I have a numpy array containing x variables and a y variable that I'd like to use to calculate coefficients on where each coefficient is between 0 and 1 and the sum of all the weights equals 1. How would I go about doing this in Python. I'm using Gekko currently and am only getting weights that are equal to 0 or a single feature with a weight of 1, and based on my knowledge of the data doesn't make sense. My actual data has over 100 features and 5k plus rows.
import numpy as np
from gekko import GEKKO
x = np.array([[15., 21., 13.5, 12., 18., 15.5],
[14.5, 20.5, 16., 14., 19.5, 20.5]])
y = np.array([55.44456011, 55.70023835])
# Number of variables and data points
n_vars = x.shape[1]
n_data = y.shape[0]
# Create a Gekko model
m = GEKKO()
# Set up variables
weights = [m.Var(lb=0, ub=1) for _ in range(n_vars)]
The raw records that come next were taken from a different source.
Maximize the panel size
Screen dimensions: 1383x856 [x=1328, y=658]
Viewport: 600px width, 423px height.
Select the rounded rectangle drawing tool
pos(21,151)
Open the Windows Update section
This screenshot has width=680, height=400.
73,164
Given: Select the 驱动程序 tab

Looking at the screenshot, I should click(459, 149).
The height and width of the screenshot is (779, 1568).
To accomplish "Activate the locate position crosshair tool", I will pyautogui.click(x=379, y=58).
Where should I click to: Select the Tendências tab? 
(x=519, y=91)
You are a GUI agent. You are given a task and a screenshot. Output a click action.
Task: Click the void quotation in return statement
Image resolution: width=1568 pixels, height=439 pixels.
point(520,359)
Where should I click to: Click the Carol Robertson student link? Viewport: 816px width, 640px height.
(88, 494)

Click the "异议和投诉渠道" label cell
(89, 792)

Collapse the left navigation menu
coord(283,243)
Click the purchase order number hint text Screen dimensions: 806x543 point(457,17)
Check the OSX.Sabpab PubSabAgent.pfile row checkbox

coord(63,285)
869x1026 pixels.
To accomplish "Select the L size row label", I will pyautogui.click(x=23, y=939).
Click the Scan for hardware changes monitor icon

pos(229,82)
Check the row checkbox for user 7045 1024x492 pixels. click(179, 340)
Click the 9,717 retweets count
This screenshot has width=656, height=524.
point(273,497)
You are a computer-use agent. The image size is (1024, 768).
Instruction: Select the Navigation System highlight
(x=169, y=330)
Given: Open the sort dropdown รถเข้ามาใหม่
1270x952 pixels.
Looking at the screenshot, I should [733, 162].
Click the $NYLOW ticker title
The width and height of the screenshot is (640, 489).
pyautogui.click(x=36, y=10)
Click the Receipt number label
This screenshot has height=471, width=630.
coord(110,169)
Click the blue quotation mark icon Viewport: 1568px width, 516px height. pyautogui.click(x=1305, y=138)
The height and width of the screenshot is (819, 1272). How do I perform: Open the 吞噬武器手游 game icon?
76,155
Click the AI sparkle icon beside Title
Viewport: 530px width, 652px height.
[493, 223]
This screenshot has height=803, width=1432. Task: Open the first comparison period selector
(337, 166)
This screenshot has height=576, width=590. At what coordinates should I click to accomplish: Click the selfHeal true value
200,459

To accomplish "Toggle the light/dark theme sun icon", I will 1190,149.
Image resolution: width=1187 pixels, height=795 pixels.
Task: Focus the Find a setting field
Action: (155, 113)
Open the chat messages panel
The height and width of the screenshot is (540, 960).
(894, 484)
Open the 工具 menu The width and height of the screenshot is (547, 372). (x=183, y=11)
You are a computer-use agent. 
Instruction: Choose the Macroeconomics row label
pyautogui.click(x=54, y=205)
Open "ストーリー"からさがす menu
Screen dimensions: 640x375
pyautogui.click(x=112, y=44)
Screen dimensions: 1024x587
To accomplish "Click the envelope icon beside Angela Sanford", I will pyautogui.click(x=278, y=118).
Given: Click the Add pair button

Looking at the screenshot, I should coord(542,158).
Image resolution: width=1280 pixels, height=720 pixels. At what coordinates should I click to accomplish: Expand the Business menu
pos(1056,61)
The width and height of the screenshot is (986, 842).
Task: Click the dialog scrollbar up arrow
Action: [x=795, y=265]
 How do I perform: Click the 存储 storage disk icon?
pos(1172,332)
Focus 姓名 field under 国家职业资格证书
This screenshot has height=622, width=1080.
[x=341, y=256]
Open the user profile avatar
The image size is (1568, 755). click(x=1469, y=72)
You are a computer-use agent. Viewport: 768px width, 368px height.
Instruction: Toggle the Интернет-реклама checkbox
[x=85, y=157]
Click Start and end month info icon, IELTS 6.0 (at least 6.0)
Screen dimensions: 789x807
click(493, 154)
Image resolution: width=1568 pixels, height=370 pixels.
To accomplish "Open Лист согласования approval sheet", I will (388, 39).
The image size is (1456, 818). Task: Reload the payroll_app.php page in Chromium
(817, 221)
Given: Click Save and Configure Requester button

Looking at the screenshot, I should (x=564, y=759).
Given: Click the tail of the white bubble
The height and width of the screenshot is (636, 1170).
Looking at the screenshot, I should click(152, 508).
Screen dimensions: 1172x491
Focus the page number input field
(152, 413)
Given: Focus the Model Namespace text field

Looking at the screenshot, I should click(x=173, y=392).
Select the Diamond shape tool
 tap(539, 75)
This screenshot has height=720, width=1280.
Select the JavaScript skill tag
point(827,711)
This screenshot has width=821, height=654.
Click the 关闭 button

# Set up objective function
y_pred = [m.Intermediate(m.sum([weights[i] * x[j, i] for i in range(n_vars)])) for j in range(n_data)]
objective = m.sum([(y_pred[i] - y[i]) ** 2 for i in range(n_data)])
m.Obj(objective)
# Constraint: sum of weights = 1
m.Equation(sum(weights) == 1)
# Set solver options for faster computation
m.options.SOLVER = 3 # Use IPOPT solver
m.options.IMODE = 3 # Set to optimization steady state mode
# m.options.APPENDEXE = 1 # Enable parallel computing
# Solve the optimization problem
m.solve(disp=False)
# Get the optimized weights
optimized_weights = [w.value[0] for w in weights]